═════ SOURCE PASSAGE ═════

- Born: 1 October 1919 Washington, D.C.
- Died: 21 January 2012 (aged 92) Costa Mesa, California
- Education: Upper Canada College University of Virginia (B.S. Physics) Johns Hopkins University (Ph.D. Physics), Princeton University (Ph.D. 1951)
- Known for: Discovery of repeated DNA sequences
- Scientific career
- Fields: Molecular Biology
- Institutions: Carnegie Institution of Washington, Cold Spring Harbor Laboratory, California Institute of Technology
- Thesis: The Scattering of 32 MeV Protons from Several Elements

= Roy John Britten =

American molecular biologist

Roy John Britten (1 October 1919 – 21 January 2012) was an American molecular biologist known for his discovery of repeated DNA sequences in the genomes of eukaryotic organisms, and later on the evolution of the genome.

==Early life and education==

Roy Britten was born in Washington, D.C. He attended Upper Canada College in Toronto, Ontario, and then went to the University of Virginia to study physics. He enrolled at Johns Hopkins University as a graduate student in physics in 1940. At the beginning of World War II, he was recruited to work on the Manhattan Project. In 1951, he received his Ph.D. from Princeton University. His Ph.D. thesis was entitled The Scattering of 32 MeV Protons from Several Elements.

═════

* [COMPLETE THE FOLLOWING]
1. Answer these questions using the Roy Britten biography, writing each answer on its own line with the same letter.
(a) In what city did Britten die?
(b) In what year did he enroll at Johns Hopkins University as a graduate student in physics?
(c) What did he discover in the genomes of eukaryotic organisms?
2. Condense the paragraph of the Roy Britten biography that begins "Roy Britten was born in Washington, D.C." into a short list that keeps its main facts.
3. Reproduce the Roy Britten biography word for word, everything from "- Born: 1 October" down to "University (Ph.D. 1951)".

═════ GIVEN DATA ═════

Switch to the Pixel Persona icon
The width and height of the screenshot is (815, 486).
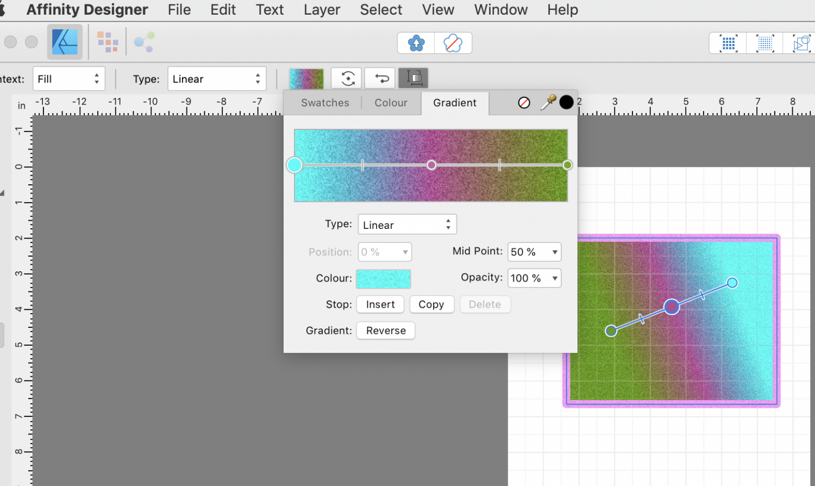click(108, 42)

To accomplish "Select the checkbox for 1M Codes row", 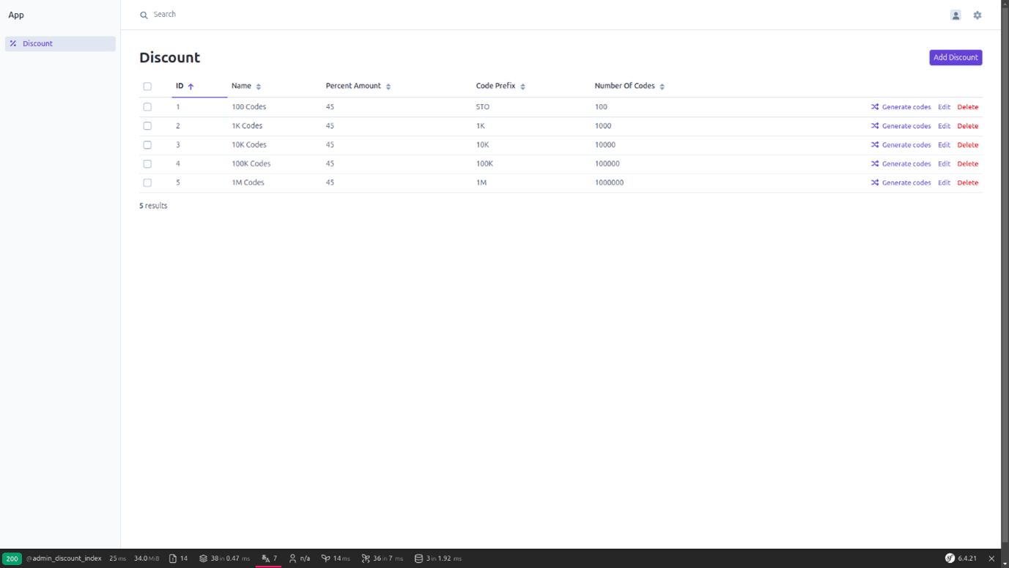I will [147, 182].
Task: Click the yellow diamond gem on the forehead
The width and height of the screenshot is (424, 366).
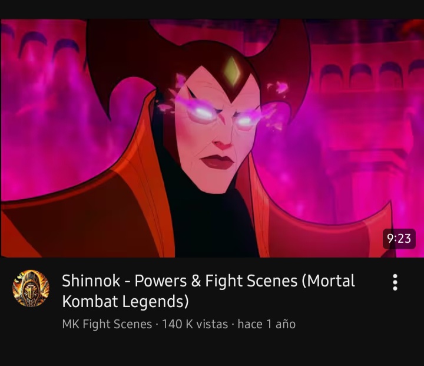Action: [x=232, y=71]
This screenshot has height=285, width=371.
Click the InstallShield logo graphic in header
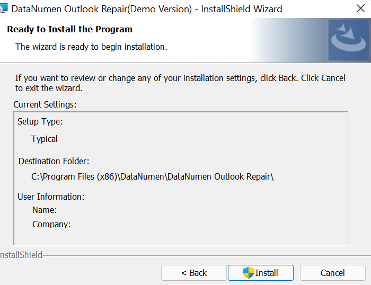[x=348, y=40]
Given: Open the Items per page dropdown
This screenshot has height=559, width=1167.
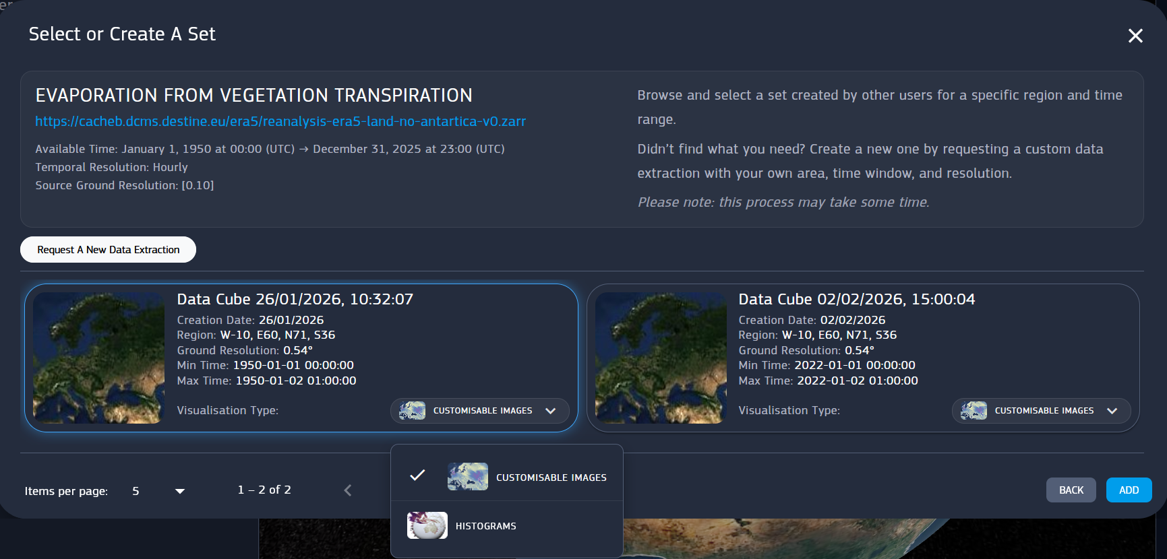Looking at the screenshot, I should [x=179, y=491].
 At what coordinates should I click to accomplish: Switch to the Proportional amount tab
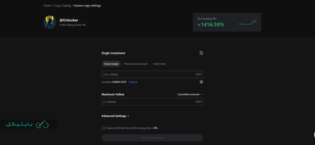pyautogui.click(x=136, y=64)
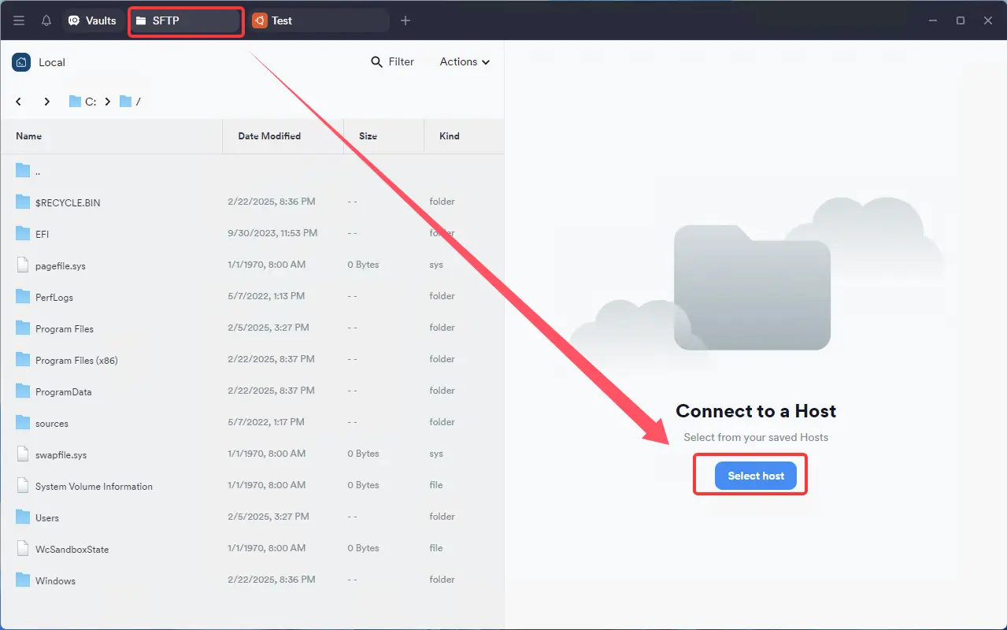Screen dimensions: 1007x630
Task: Open the SFTP tab
Action: pyautogui.click(x=184, y=20)
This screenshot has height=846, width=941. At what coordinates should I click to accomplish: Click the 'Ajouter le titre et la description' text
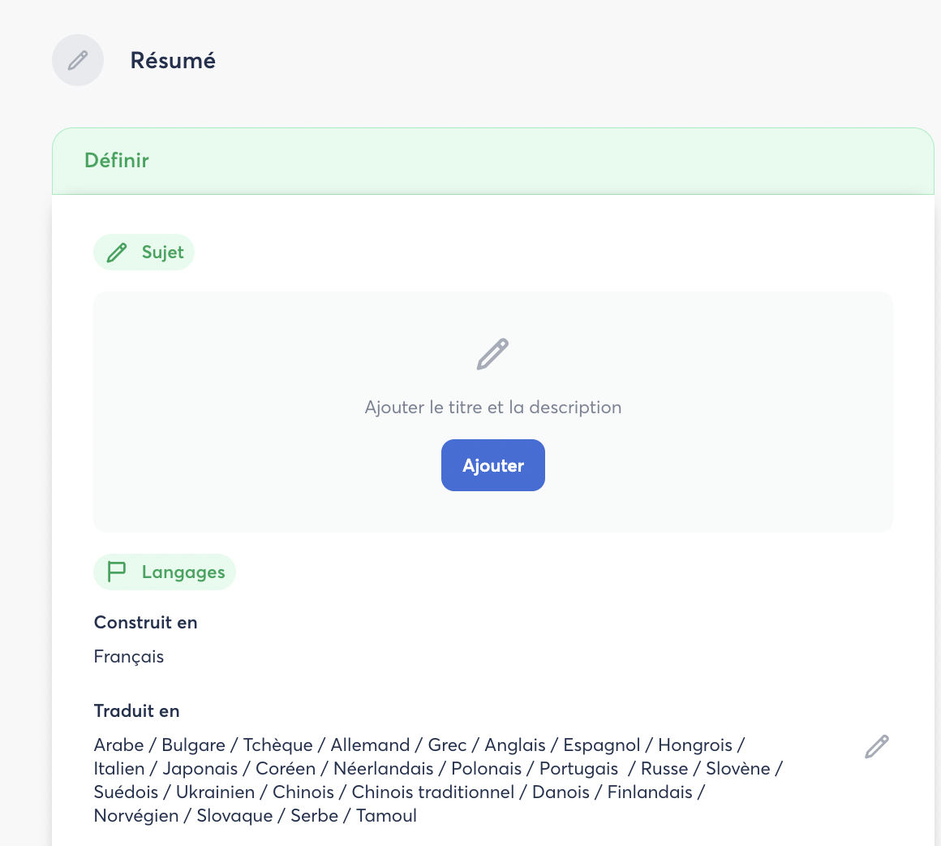[x=492, y=408]

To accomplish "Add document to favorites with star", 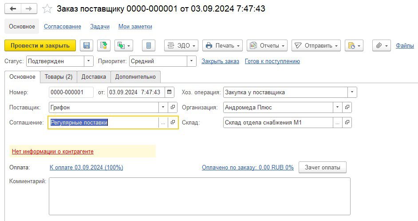I will tap(47, 9).
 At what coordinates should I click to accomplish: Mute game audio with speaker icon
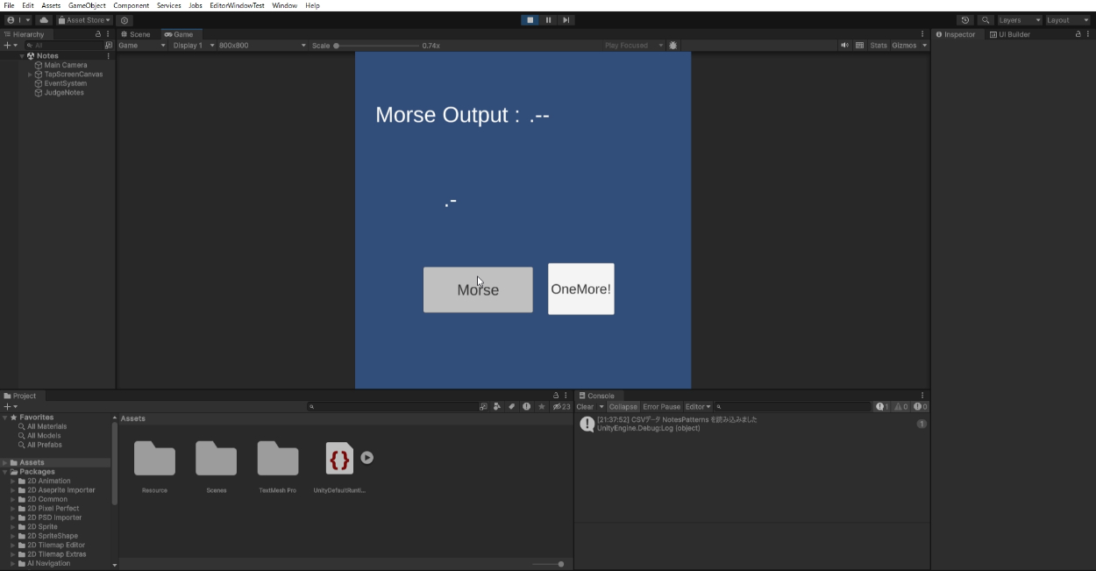pos(844,46)
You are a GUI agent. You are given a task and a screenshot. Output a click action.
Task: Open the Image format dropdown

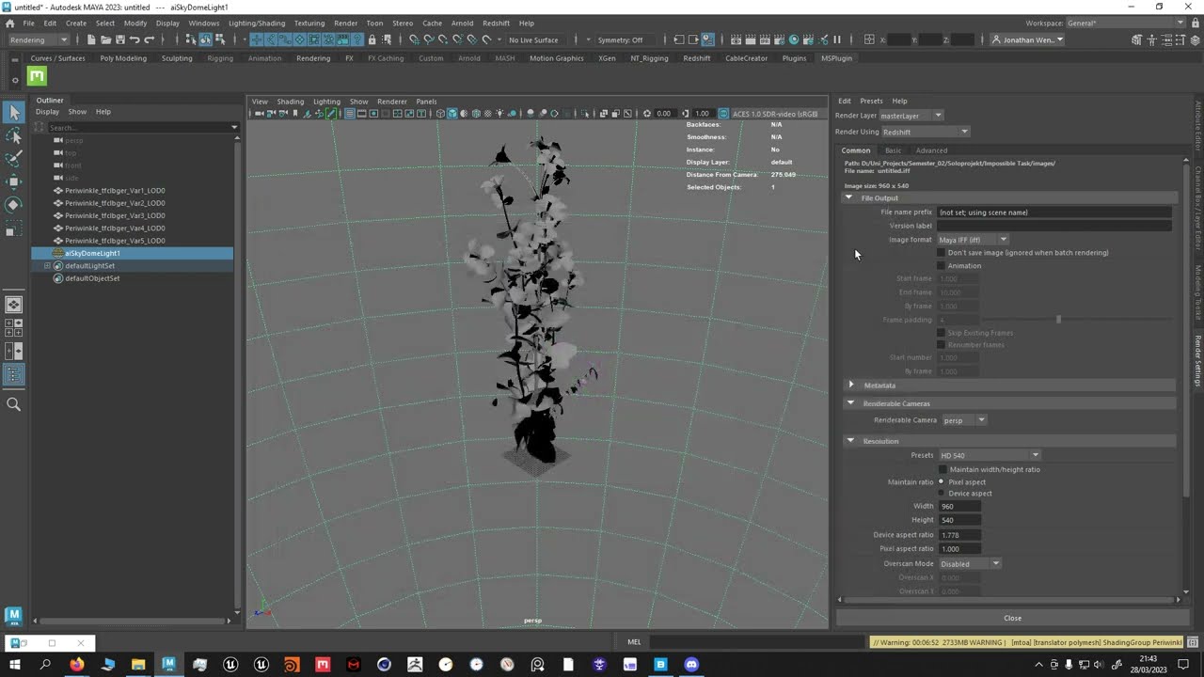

═════

* [ANSWER SECTION]
1.
(a) Costa Mesa, California
(b) 1940
(c) Repeated DNA sequences

2.
- Born in Washington, D.C.
- Attended Upper Canada College in Toronto, Ontario
- Studied physics at the University of Virginia
- Entered Johns Hopkins University as a physics graduate student in 1940
- Was recruited to the Manhattan Project at the beginning of World War II
- Received his Ph.D. from Princeton University in 1951, with the thesis The Scattering of 32 MeV Protons from Several Elements

3.
- Born: 1 October 1919 Washington, D.C.
- Died: 21 January 2012 (aged 92) Costa Mesa, California
- Education: Upper Canada College University of Virginia (B.S. Physics) Johns Hopkins University (Ph.D. Physics), Princeton University (Ph.D. 1951)